##### INPUT RECORDS #####

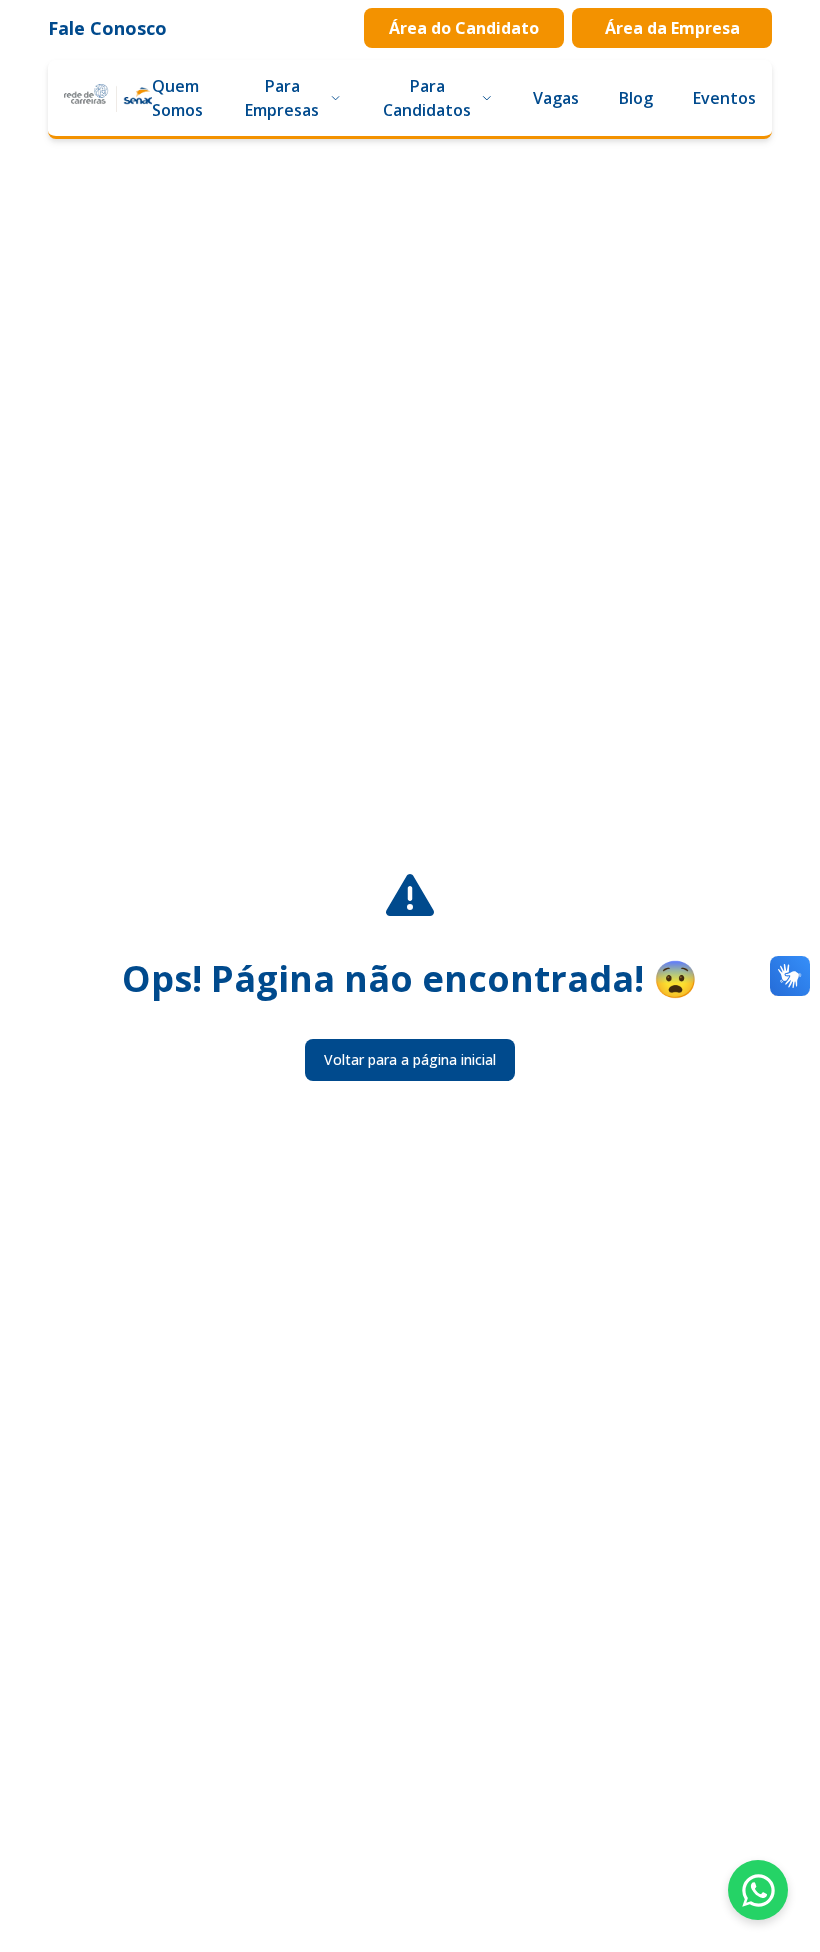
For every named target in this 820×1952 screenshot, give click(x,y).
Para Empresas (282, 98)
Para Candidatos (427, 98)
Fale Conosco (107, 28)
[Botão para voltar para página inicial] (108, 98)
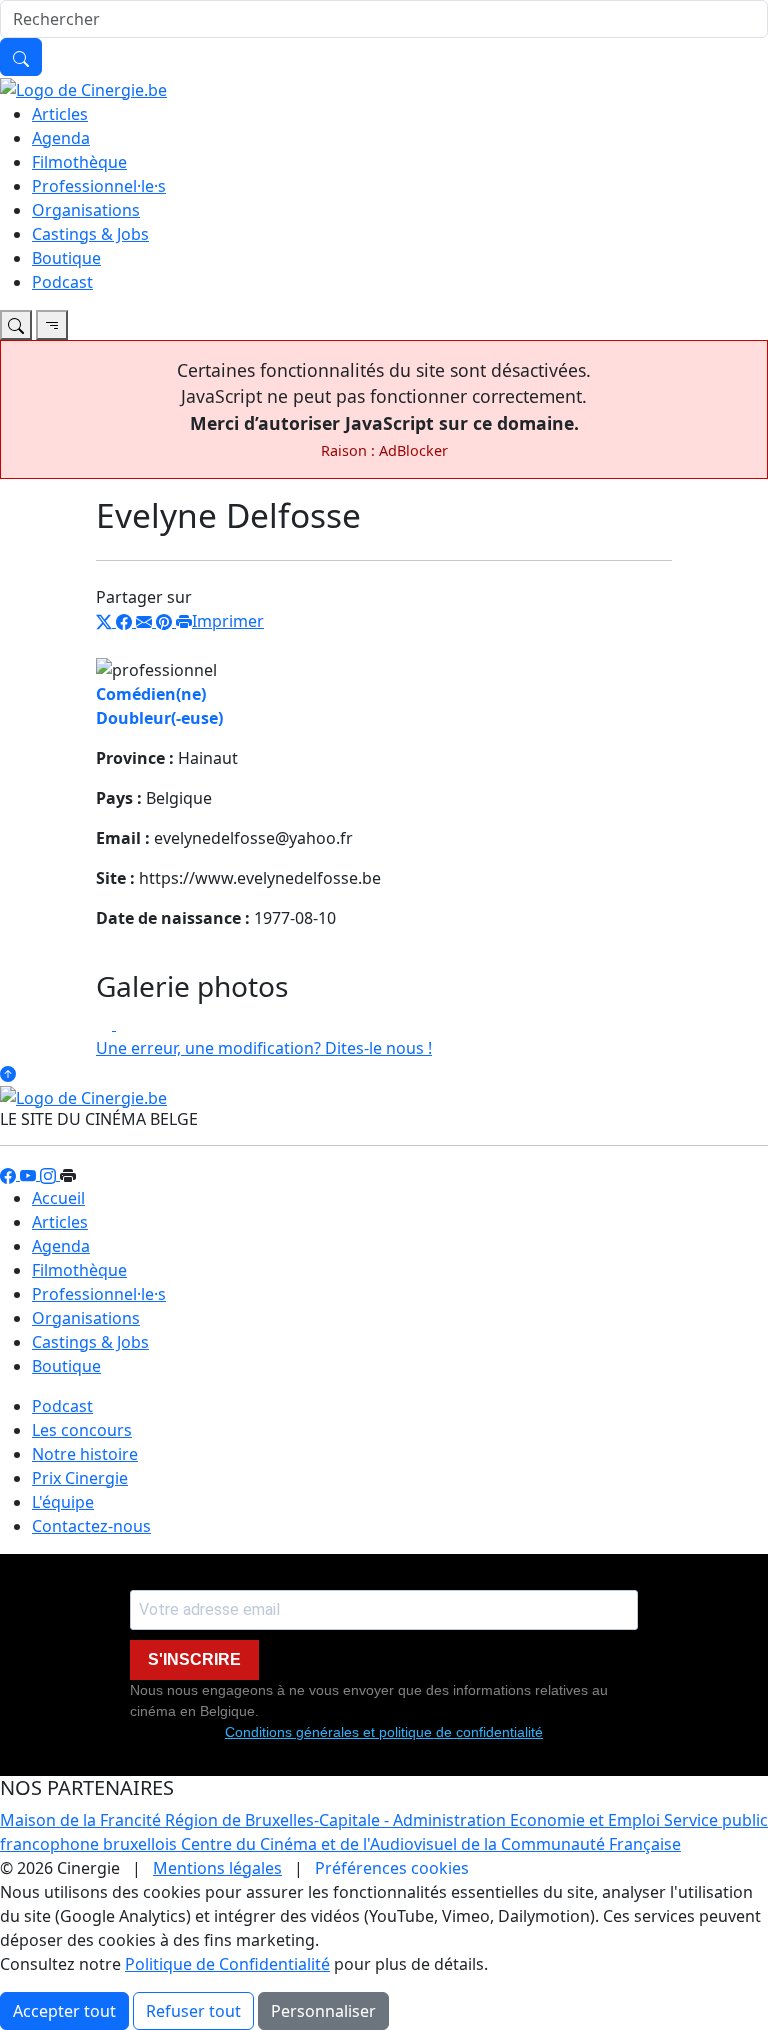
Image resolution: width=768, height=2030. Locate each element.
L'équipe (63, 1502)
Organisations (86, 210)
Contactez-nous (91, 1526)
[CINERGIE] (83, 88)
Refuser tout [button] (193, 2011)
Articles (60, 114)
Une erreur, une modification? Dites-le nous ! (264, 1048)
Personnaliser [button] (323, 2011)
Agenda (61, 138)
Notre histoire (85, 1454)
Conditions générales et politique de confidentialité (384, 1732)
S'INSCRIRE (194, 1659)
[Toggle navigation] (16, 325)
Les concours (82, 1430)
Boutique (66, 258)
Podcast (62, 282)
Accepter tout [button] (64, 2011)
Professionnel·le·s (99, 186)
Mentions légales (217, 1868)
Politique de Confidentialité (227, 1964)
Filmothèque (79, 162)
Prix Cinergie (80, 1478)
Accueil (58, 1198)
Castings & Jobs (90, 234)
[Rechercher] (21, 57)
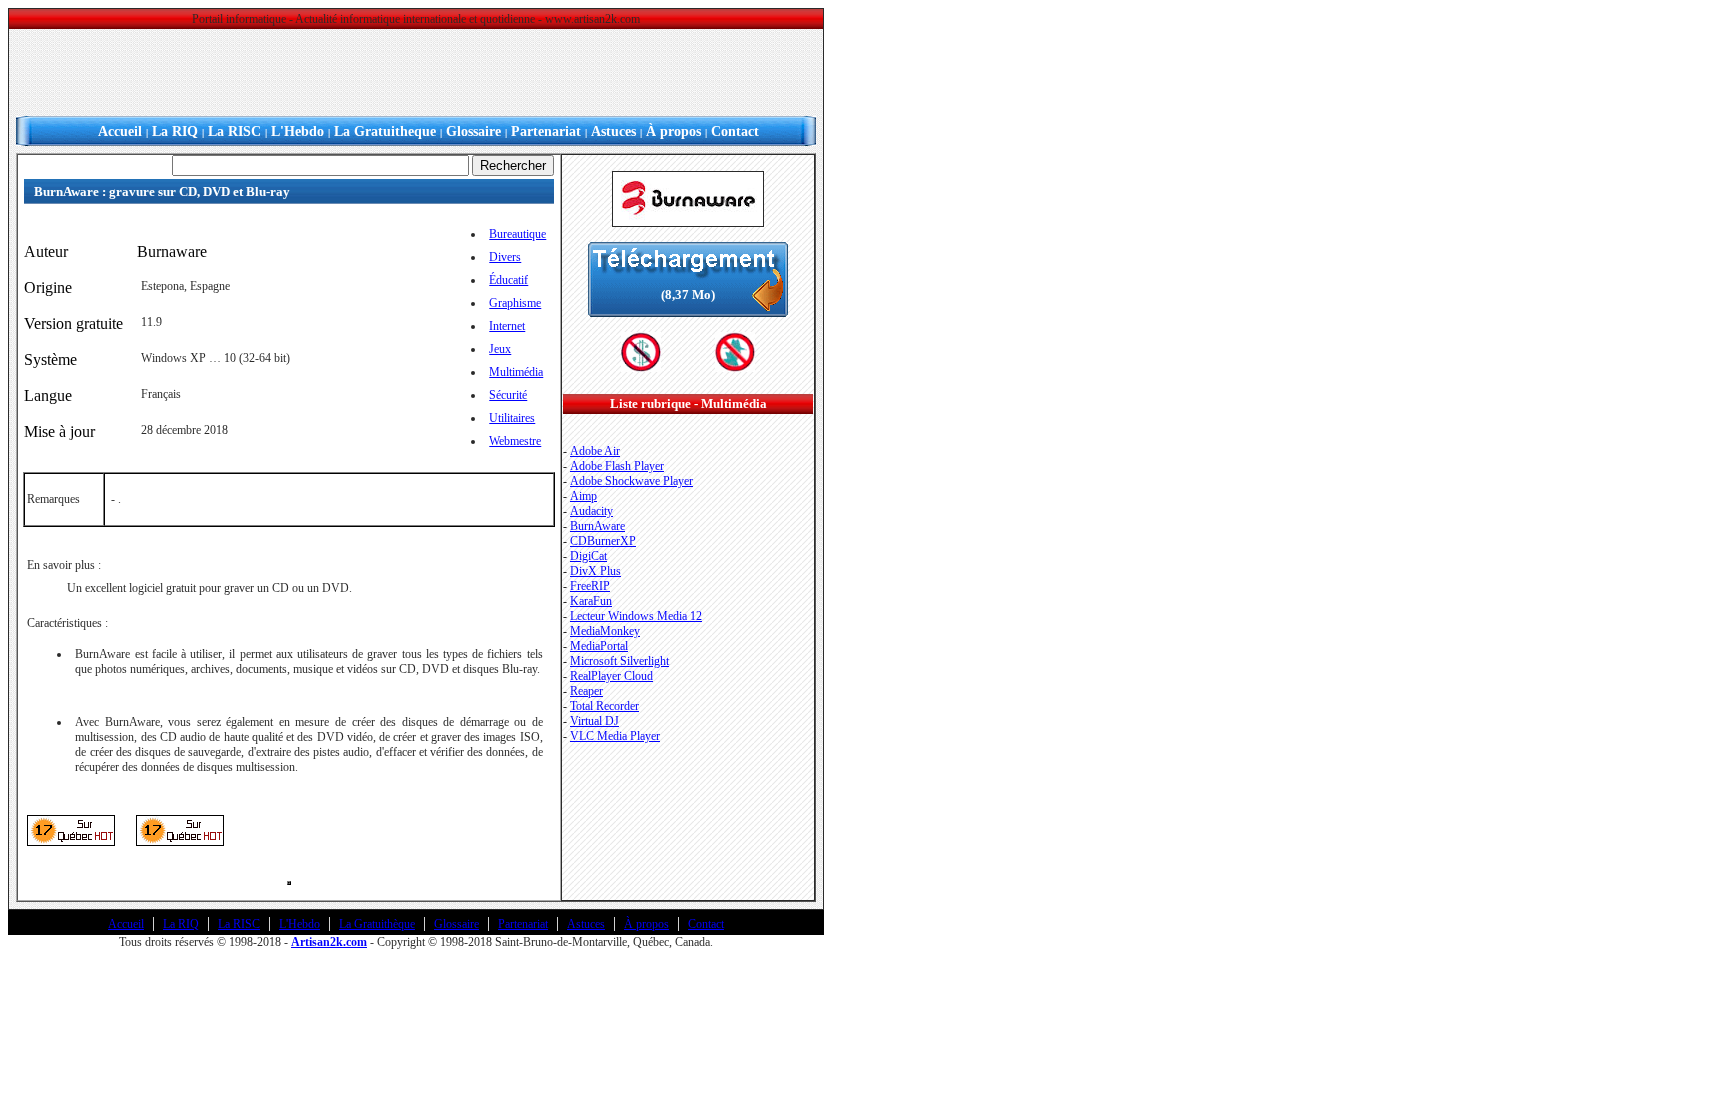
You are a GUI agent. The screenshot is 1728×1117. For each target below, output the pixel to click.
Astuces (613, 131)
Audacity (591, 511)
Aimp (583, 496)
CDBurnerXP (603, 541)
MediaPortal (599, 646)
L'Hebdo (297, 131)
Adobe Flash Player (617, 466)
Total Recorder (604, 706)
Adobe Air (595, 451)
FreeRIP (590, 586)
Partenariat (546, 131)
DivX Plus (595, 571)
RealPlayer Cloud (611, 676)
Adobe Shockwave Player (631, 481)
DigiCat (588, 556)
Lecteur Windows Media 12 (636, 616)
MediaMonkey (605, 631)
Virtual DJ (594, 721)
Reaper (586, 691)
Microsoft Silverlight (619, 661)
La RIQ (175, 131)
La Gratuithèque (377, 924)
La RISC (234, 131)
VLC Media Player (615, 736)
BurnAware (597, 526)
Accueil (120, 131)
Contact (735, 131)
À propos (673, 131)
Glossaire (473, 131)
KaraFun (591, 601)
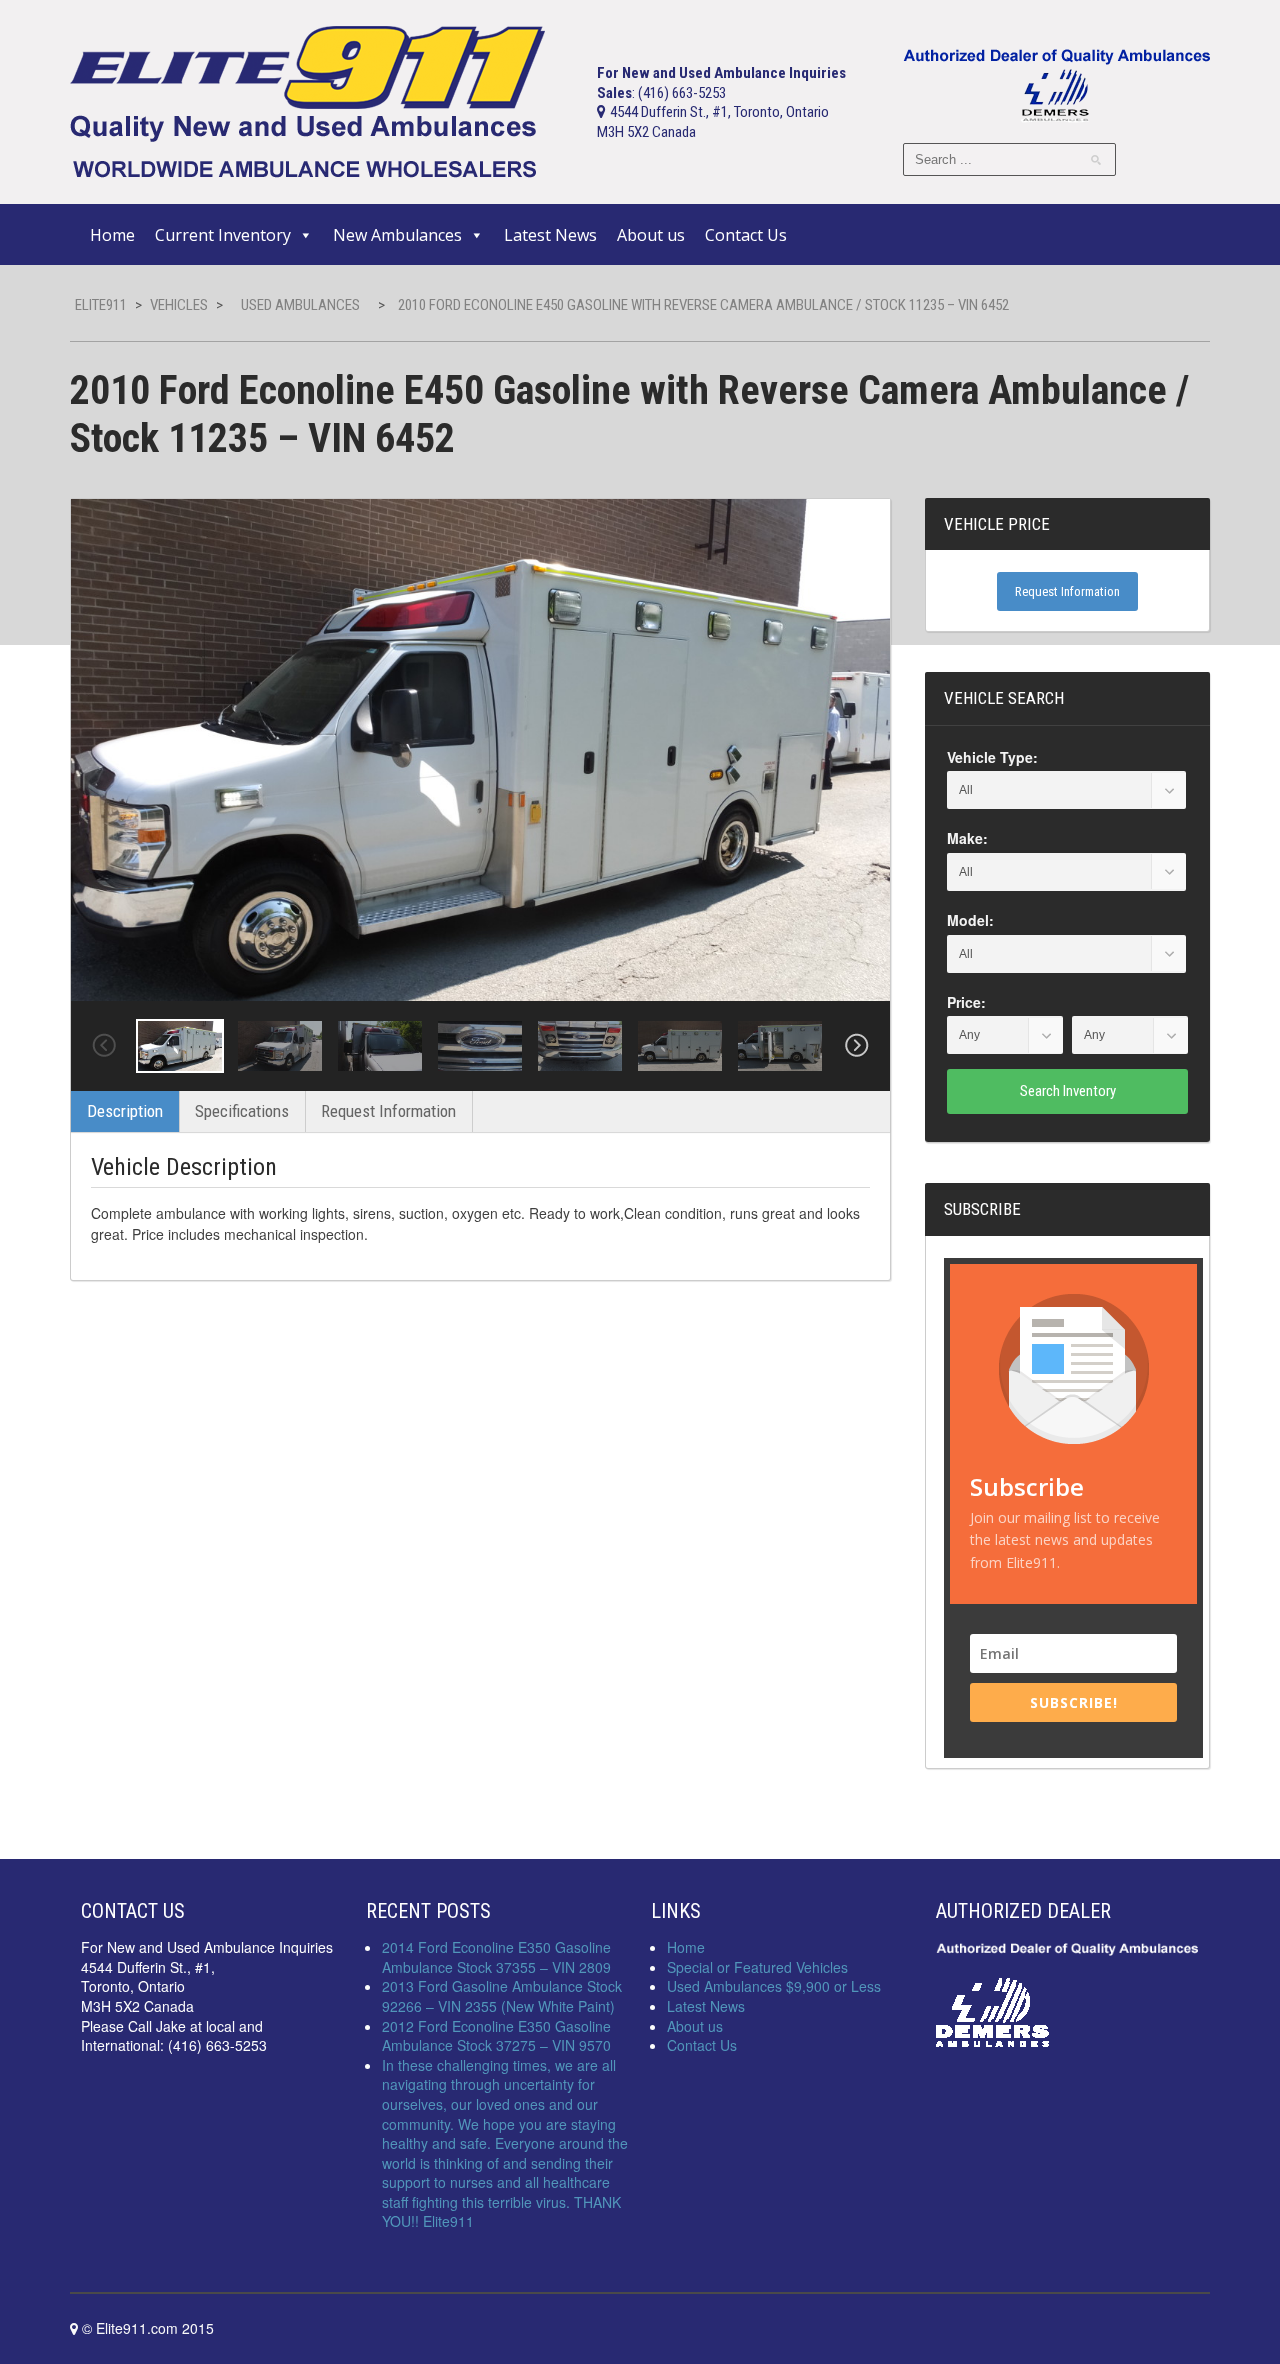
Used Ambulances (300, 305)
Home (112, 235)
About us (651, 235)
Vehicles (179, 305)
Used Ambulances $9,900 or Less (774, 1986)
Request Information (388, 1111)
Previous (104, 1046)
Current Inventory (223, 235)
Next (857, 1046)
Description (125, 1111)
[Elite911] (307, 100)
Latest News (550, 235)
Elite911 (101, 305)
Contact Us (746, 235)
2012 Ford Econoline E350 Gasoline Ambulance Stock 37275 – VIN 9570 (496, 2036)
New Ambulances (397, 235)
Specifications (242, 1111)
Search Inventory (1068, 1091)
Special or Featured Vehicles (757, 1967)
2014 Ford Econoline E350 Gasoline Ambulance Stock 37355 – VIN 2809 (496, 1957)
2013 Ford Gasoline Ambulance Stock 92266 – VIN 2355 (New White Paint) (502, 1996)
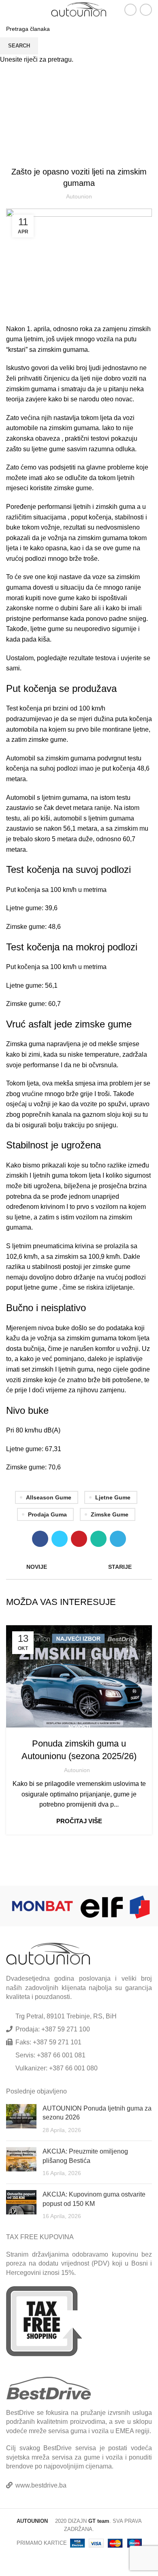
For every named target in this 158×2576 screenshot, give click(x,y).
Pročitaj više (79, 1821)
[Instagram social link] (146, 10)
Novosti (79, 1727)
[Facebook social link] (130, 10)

#####

**EXERCISE REQUIREMENTS:** Give the data again exactly as written, with no pictures included.

**WRITTEN RESPONSE:**
For every named target in this 820×1952 screenshot, give click(x,y).
Para Empresas (282, 98)
Para Candidatos (427, 98)
Fale Conosco (107, 28)
[Botão para voltar para página inicial] (108, 98)
Image resolution: width=768, height=2030. Locate each element.
L'équipe (63, 1502)
Organisations (86, 210)
Contactez-nous (91, 1526)
[CINERGIE] (83, 88)
Refuser tout [button] (193, 2011)
Articles (60, 114)
Une erreur, une modification? Dites-le nous ! (264, 1048)
Personnaliser [button] (323, 2011)
Agenda (61, 138)
Notre histoire (85, 1454)
Conditions générales et politique de confidentialité (384, 1732)
S'INSCRIRE (194, 1659)
[Toggle navigation] (16, 325)
Les concours (82, 1430)
Boutique (66, 258)
Podcast (62, 282)
Accepter tout [button] (64, 2011)
Professionnel·le·s (99, 186)
Mentions légales (217, 1868)
Politique de Confidentialité (227, 1964)
Filmothèque (79, 162)
Prix Cinergie (80, 1478)
Accueil (58, 1198)
Castings & Jobs (90, 234)
[Rechercher] (21, 57)
You are a GUI agent. The screenshot is 1728×1117. For each target below, output the pixel to click.
Astuces (613, 131)
Audacity (591, 511)
Aimp (583, 496)
CDBurnerXP (603, 541)
MediaPortal (599, 646)
L'Hebdo (297, 131)
Adobe Flash Player (617, 466)
Total Recorder (604, 706)
Adobe Air (595, 451)
FreeRIP (590, 586)
Partenariat (546, 131)
DivX Plus (595, 571)
RealPlayer Cloud (611, 676)
Adobe Shockwave Player (631, 481)
DigiCat (588, 556)
Lecteur Windows Media 12 (636, 616)
MediaMonkey (605, 631)
Virtual DJ (594, 721)
Reaper (586, 691)
Microsoft Silverlight (619, 661)
La RIQ (175, 131)
La Gratuithèque (377, 924)
La RISC (234, 131)
VLC Media Player (615, 736)
BurnAware (597, 526)
Accueil (120, 131)
Contact (735, 131)
À propos (673, 131)
Glossaire (473, 131)
KaraFun (591, 601)
Used Ambulances (300, 305)
Home (112, 235)
About us (651, 235)
Vehicles (179, 305)
Used Ambulances $9,900 or Less (774, 1986)
Request Information (388, 1111)
Previous (104, 1046)
Current Inventory (223, 235)
Next (857, 1046)
Description (125, 1111)
[Elite911] (307, 100)
Latest News (550, 235)
Elite911 (101, 305)
Contact Us (746, 235)
2012 Ford Econoline E350 Gasoline Ambulance Stock 37275 – VIN 9570 (496, 2036)
New Ambulances (397, 235)
Specifications (242, 1111)
Search Inventory (1068, 1091)
Special or Featured Vehicles (757, 1967)
2014 Ford Econoline E350 Gasoline Ambulance Stock 37355 – VIN 2809 (496, 1957)
2013 Ford Gasoline Ambulance Stock 92266 – VIN 2355 (New White Paint) (502, 1996)
For every named target in this 158×2576 screenshot, give click(x,y).
Pročitaj više (79, 1821)
[Instagram social link] (146, 10)
Novosti (79, 1727)
[Facebook social link] (130, 10)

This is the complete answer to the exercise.